Kurt Roeckx wrote: > It seems that parallel can return -1 in most of the cases for no > good reason. All childs returned 0, and there were no other > errors.
Do you have a test case?
> The code looks like:
> int wait_for_child(int options) {
> id_t id_ignored = 0;
> siginfo_t infop;
>
> infop.si_pid = 0;
> waitid(P_ALL, id_ignored, &infop, WEXITED | options);
> if (infop.si_pid == 0)
> return -1; /* Nothing to wait for */
> if (infop.si_code == CLD_EXITED)
> return infop.si_status;
> return 1;
> }
>
> And this return value is or'd between all calls.
>
> The first thing that looks wrong to this is that the return
> value of waitid() is not checked. The strace shows that
> I have atleast 2 calls to it that return -1. It most
> likely still contains a pid of 0 in that case. You really
> don't want to return -1 for that.

=-=-=

_To be done_
Copy the mailing-list message between "Kurt Roeckx wrote: >" and "(infop.si_pid == 0)", inclusive, substituting "status_info" for each "infop". Rely only on the mailing-list message above.

_Record extracts_
=-=-=

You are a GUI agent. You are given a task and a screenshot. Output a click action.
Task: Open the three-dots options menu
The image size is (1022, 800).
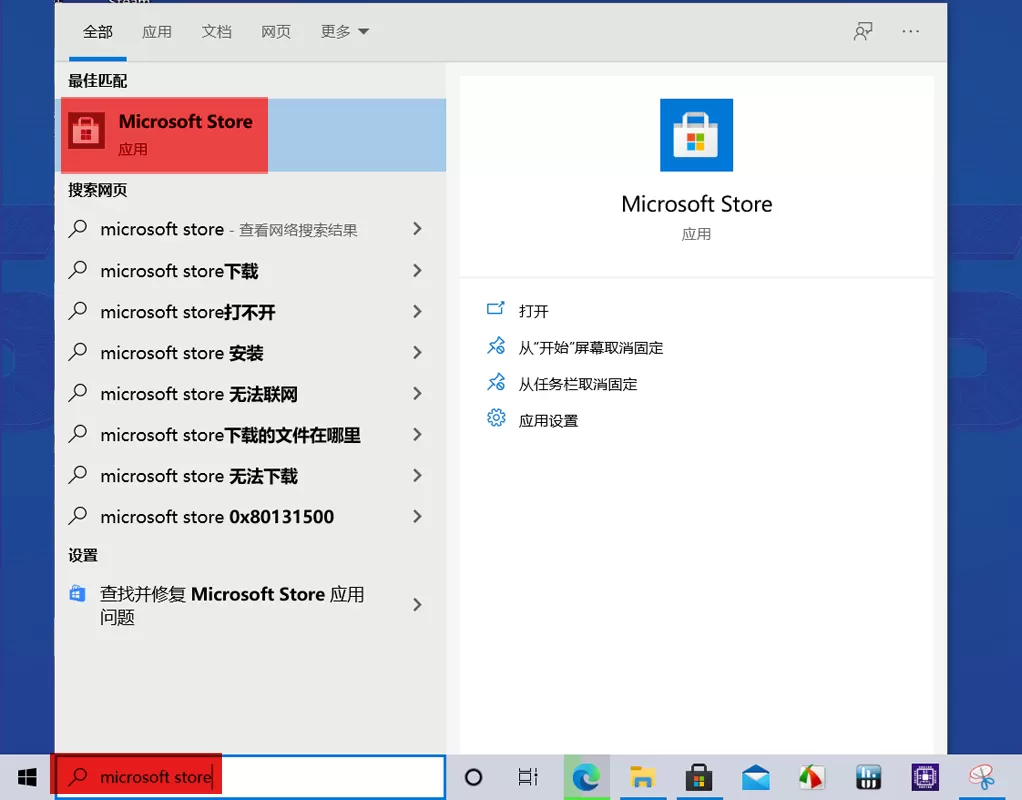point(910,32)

=-=-=

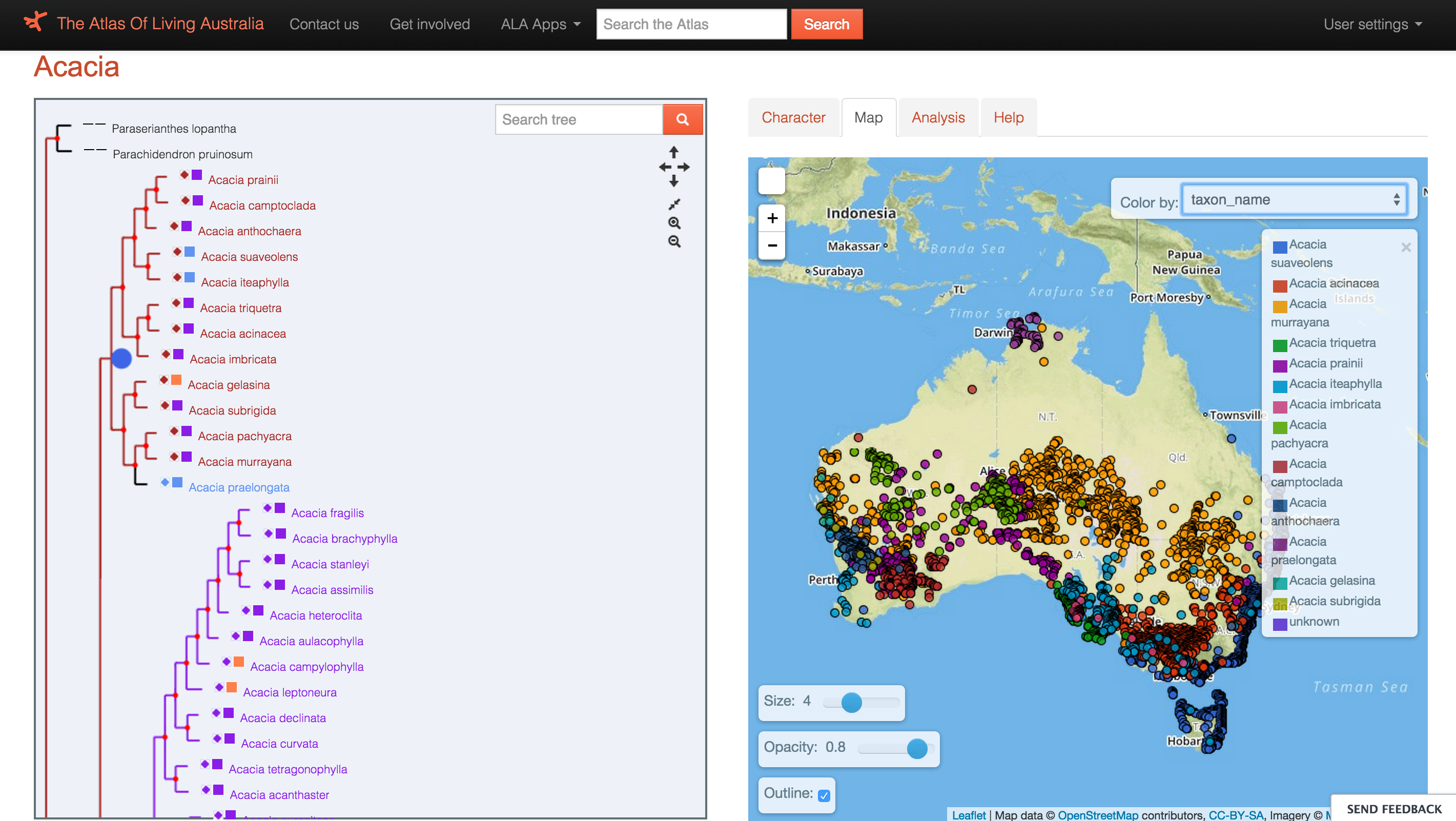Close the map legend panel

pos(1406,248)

=-=-=

_Solution for this problem_
Kurt Roeckx wrote: > It seems that parallel can return -1 in most of the cases for no > good reason. All childs returned 0, and there were no other > errors.
Do you have a test case?
> The code looks like:
> int wait_for_child(int options) {
> id_t id_ignored = 0;
> siginfo_t status_info;
>
> status_info.si_pid = 0;
> waitid(P_ALL, id_ignored, &status_info, WEXITED | options);
> if (status_info.si_pid == 0)